28 Ocak 2016

15. !f İstanbul programı belli oldu


İş Bankası Maximum Kart partnerliğinde düzenlenecek !f İstanbul Bağımsız Filmler Festivali, bu yıl 15. yaşını seyircileriyle kutluyor! Yılın en çok konuşulan filmlerini Türkiye’ye getiren, !f music partileriyle şehri ayağa kaldıran !f İstanbul, 18 Şubat’ta İstanbul’dan yola çıkıyor, 3-6 Mart tarihlerinde de Ankara ve İzmir’e uğruyor! 40 ülkeden, 112 filmin gösterileceği festivalin bu yılki teması ise “!f İstanbul birleştiriyor!”

İş Bankası Maximum Kart partnerliğinde ve Mars Cinema Group ortaklığında yapılacak 15. !f İstanbul Bağımsız Filmler Festivali, 18-28 Şubat 2016 tarihlerinde İstanbul’da, 3-6 Mart 2016 tarihlerinde ise Ankara ve İzmir’de gerçekleşecek. Bu yıl “!f İstanbul birleştiriyor!” sloganıyla yola çıkan festival, bağımsız sinemanın en iyilerini, yılın çok konuşulan ve bol ödüllü filmlerini sinemaseverlerle buluştururken, !f music partileriyle İstanbul’un eğlence hayatına alternatif olacak, !f² ile de 33 şehir, 50 farklı noktaya film götürecek.


Açılış filmi Anomalisa!
· · · · · · ·
* **Çalışma yönergeleri**:
1 – Okuma metninde adı geçen şehirleri listeleyin.
2 – Okuma metnine göre aşağıdaki soruları cevaplayın.
(a) Festivalde kaç ülkeden kaç film gösterilecek?
(b) Festival İstanbul'da hangi tarihlerde yapılacak?
(c) Festivalin açılış filmi hangisi?
3 – Okuma metninde "İş Bankası Maximum Kart partnerliğinde ve" sözlerinden "noktaya film götürecek." sözlerine kadar olan her şeyi aynen yazın.

* **Kayıtlı bilgiler**:
· · · · · · ·
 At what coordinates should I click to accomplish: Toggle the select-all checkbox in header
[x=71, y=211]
· · · · · · ·
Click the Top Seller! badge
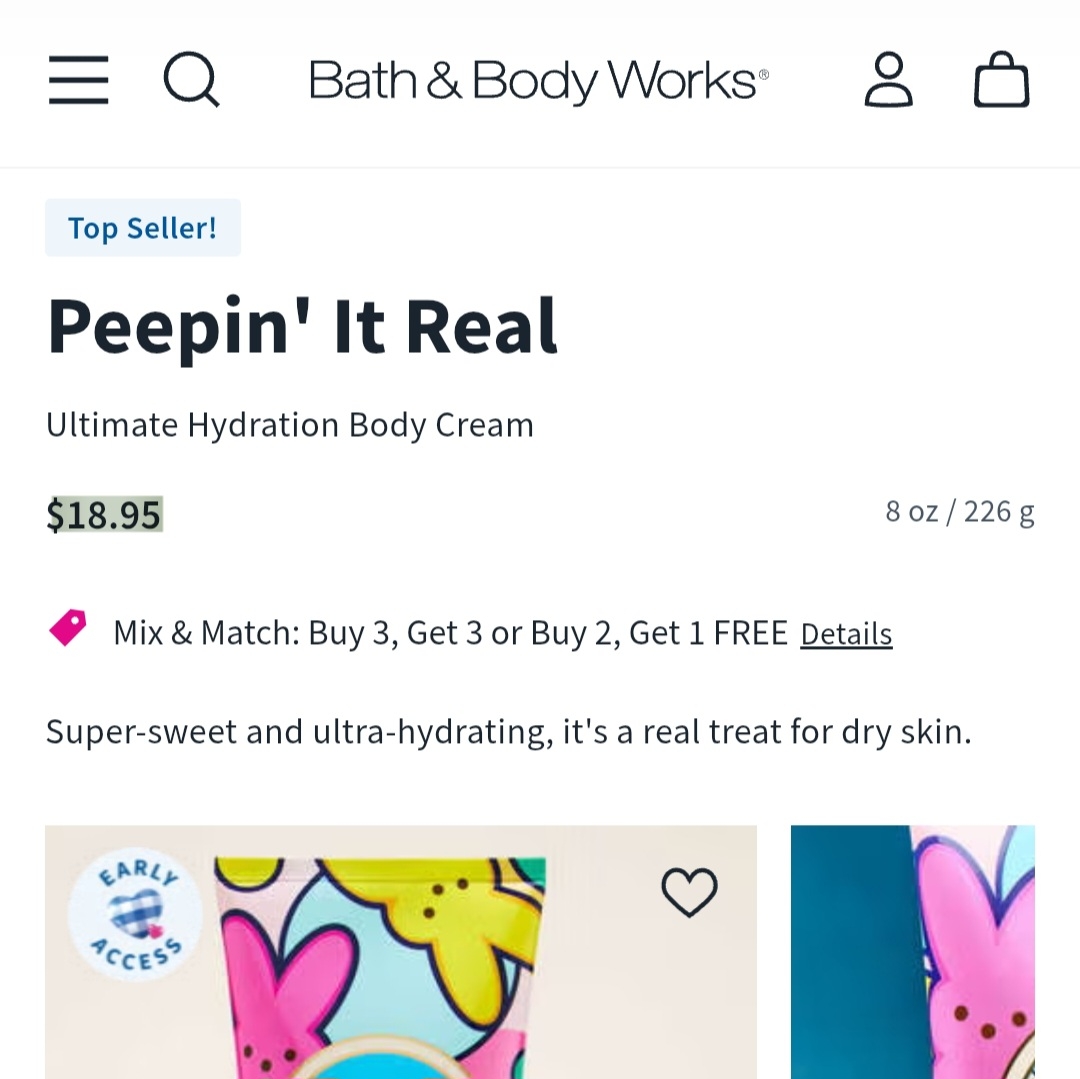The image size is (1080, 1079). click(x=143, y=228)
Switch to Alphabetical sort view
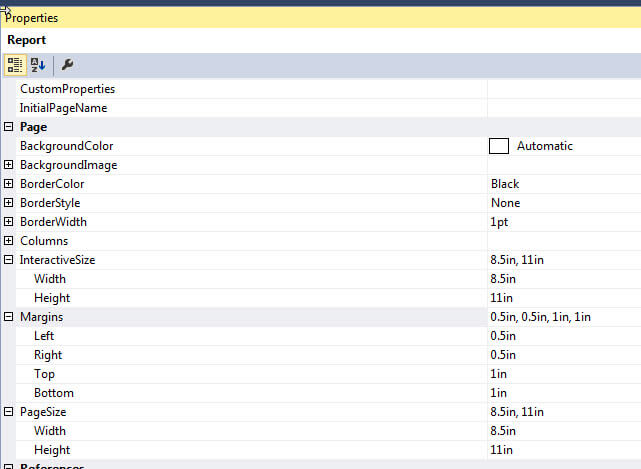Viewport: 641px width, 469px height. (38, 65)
· · · · · · ·
* **Çözüm listesi**:
1 – İstanbul, Ankara, İzmir

2 –
(a) 40 ülkeden 112 film
(b) 18-28 Şubat 2016
(c) Anomalisa

3 –
İş Bankası Maximum Kart partnerliğinde ve Mars Cinema Group ortaklığında yapılacak 15. !f İstanbul Bağımsız Filmler Festivali, 18-28 Şubat 2016 tarihlerinde İstanbul’da, 3-6 Mart 2016 tarihlerinde ise Ankara ve İzmir’de gerçekleşecek. Bu yıl “!f İstanbul birleştiriyor!” sloganıyla yola çıkan festival, bağımsız sinemanın en iyilerini, yılın çok konuşulan ve bol ödüllü filmlerini sinemaseverlerle buluştururken, !f music partileriyle İstanbul’un eğlence hayatına alternatif olacak, !f² ile de 33 şehir, 50 farklı noktaya film götürecek.